Any of the following could be true of the seven employees EXCEPT:

armoash on January 29, 2020

Help with question 6 on Logic Games

Can you please further explain how the correct answer is B for question 6?

Skylar on January 29, 2020

@armoash, happy to help.

We are looking for the only answer choice that CANNOT be true.

Let's try to create a scenario in which (B) is true.

First, we'll try to maximize the number of \$1k bonuses we assign.
- Rule 1 tells us that nobody in the Graphics department can be assigned \$1k, which only leaves K, L, M, P as options for recipients of \$1k.
- However, Rule 3 tells us that L and M are rated Highly Effective, and Rule 2 tells us that this means they receive a larger bonus than the other employees in their department do. So, L and M cannot receive \$1k bonuses because they must receive than K and P do. This leaves only K and P as options for recipients of \$1k.
- Therefore, we can assign \$1k bonuses to a maximum of 2 people.

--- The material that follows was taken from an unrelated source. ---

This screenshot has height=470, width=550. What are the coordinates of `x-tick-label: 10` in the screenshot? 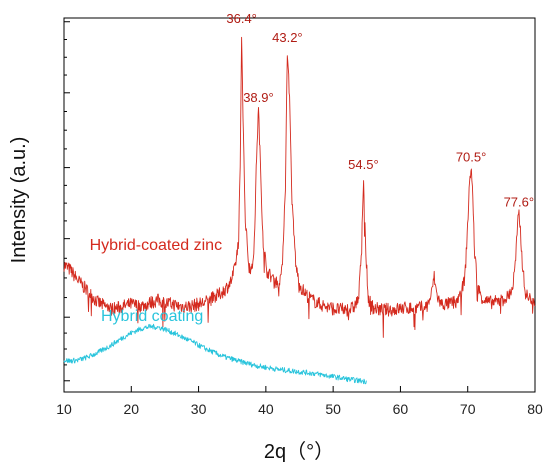 It's located at (64, 409).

Now, we'll try to minimize the number of \$3k bonuses we assign.
- Based off Rule 1, the lowest that we can assign to V, X, and Z is \$3k.
- However, Rule 2 tells us that Highly Effective employees receive a larger bonus than the other employees in their department, and Rule 3 tells us that X was rated Highly Effective. This means that X must be assigned \$5k, while V and Z are assigned \$3k.
- Therefore, we must assign \$3k bonuses to a minimum of 2 people.

Our final scenario is as follows:
K: 1
L: (3/5)
M: (3/5)
P: 1
V: 3
X: 5
Z: 3

This scenario shows that we can only have 2 bonuses of \$1k, while we can have anywhere from 2 - 4 bonuses of \$3k. So, there will always be at least as many \$3k bonuses as there are \$1k bonuses. Therefore, it is impossible to assign a greater number of \$1k bonuses than of \$3k bonuses, making (B) the only answer choice that CANNOT be true.

Does that make sense? Please let us know if you have any other questions!